I wonder whether Tremain knew from the start that the novel would end with these damaged women and their terrible losses. She makes it a loss not only of relationships, but of an important idea of place. It’s been a theme throughout: Audrun proudly boasts that the house and its land have been in the family for three generations, and her unlikely murder of the incomer makes sense, at least at a symbolic level. V has tried to make a different bit of this alien land her own. She’s even been writing a book, Gardening Without Rain, now abandoned – as is her French garden, destroyed by the ravages of the Mistral as surely as the Mas is by fire. At the funeral, when she really does seem to be looking at herself properly for the first time, she admits that all her dreams are of English gardens. Lloyd suggests how easy it would be for her to move back to Hampshire, and I bet she does. It will be as though she had never been in France, just as the removal of the ruined remains of the Mas makes it seem as though it had never existed. It will revert to the land, and Audrun, the only one to ever care for such an idea, is pleased.
But I was wondering about Veronica in the novel as a whole. For a long time, she is on the edges of what seems to be the main narrative, Anthony’s. She, self-centred cow that she is, never sees it this way, and Tremain seems to have realised that there’s more of interest in her problematic story than in his. Veronica sees herself as his saviour – she conveniently forgets that until recently he’s been massively successful in his own right – when in fact she’s stunted him emotionally. And it’s no accident that his success is in a venture that enabled him to turn his back on human relationships: his ‘beloveds’ are, literally, objects. We know this right from the start, but it takes Tremain the whole novel to show us how he got like this. At the funeral, Lloyd recounts to Veronica the story of Anthony’s best childhood memory. What does she do? She tells Lloyd that after the tree-house tea party their mother fell and injured her back. She was never right again and, well, perhaps the injury contributed to her cancer. The idea of her trampling over the story in this way is completely in character: despite her much vaunted love for her brother, she genuinely believes her own version of him as a hopeless case whenever she isn’t around. Case closed.

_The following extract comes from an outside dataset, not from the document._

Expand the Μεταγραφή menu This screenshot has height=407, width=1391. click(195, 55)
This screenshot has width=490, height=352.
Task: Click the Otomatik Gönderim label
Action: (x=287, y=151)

The novel is called Trespass, but Damage or Possession or Greed or Gimme Gimme Gimme would all have served equally well if they hadn’t already been taken. If it had been the satire I originally took it to be I would have enjoyed it more; as it is, its relentless bleakness and its complete refusal to offer the possibility of redemption ended up getting on my nerves nearly as much as these bloody people. (And remind me never to read another novel about middle class Brits making lives abroad. What can they do but make a bloody mess of it?)